Because a public wiki includes user generated content there is very little control over what gets posted by who, when, and how. The most common experience framework for wikis has been Wikipedia, and as several recent incidents have proven, user generated content is by definition subjective and therefore prone to manipulation. Besides self-serving manipulation of data within wikis, there is also the dynamic of the wiki mafia (wiki administrators deleting postings they disagree with). However, whether its bogus postings, or nerds bullying each other, this particular tempest in a teapot is happening primarily in the context of a consumer application.
If we shift this dynamic into a more structured setting, e.g. user generated content that becomes part of a major corporation’s document repository, we are dealing with an entirely different set of circumstances. The flow of information, regardless of its end destination (marketing, customer support, operations, etc.) is normally under incredibly tight control. The first loosening of this control was the rise of blogs; however, most corporate employees who blog also have the good sense to realize that what they say is getting blasted out across the web (specifically, across their bosses desk), so career preservation tends to be a good content regulator. Compare this to personal blogs (particularly the anonymous ones), where anyone with an opinion can yell at the top of their lungs about anything with no consequences. Corporate blogs are a whole different animal, and much more tightly caged.

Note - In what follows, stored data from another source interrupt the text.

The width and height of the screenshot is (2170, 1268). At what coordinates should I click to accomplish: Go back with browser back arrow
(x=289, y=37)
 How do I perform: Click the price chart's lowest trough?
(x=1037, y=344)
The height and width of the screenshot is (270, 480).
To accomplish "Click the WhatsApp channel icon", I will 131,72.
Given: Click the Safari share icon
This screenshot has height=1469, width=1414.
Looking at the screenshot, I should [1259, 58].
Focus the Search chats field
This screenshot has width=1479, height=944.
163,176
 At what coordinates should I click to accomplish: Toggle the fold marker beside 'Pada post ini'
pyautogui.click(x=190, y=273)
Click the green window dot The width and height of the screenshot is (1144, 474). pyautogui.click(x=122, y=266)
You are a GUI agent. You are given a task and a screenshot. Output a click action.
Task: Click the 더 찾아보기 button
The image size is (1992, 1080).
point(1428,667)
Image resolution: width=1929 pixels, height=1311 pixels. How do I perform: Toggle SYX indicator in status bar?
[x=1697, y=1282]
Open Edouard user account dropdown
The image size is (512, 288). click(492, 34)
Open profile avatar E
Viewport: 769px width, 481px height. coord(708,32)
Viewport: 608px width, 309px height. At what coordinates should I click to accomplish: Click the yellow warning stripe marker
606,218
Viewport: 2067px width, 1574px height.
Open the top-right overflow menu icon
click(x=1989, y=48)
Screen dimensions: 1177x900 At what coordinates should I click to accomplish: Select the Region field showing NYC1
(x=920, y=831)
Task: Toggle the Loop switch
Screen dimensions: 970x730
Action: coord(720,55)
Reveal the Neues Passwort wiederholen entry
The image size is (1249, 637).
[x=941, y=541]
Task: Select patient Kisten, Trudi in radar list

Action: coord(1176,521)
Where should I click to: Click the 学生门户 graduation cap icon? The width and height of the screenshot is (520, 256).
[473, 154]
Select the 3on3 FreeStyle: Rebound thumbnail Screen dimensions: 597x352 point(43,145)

So if you take the notion of a corporate blog and loosen the filters to “evolve” it to a wiki, is this the equivalent of letting a pack of hyenas into your living room? A lot of pundits seem to think so, however, with the proper review and approve mechanisms there is no reason to assume you can’t maintain the same level of control. The benefits of a wiki as an input mechanism to a documentation process that had previously been behind an information firewall are vast. The people who are most likely to come up with good suggestions to improve a product are going to be 1) people who are out in the field servicing the products day to day and 2) people who are using the product and wish it worked better/different. This is a huge, untapped resource for any manufacturer in nearly any vertical; as long as the wiki input is pushed through a review/approve cycle. In fact, once this technology is deployed, your biggest challenge is going to be keeping up with all the good ideas that start streaming in.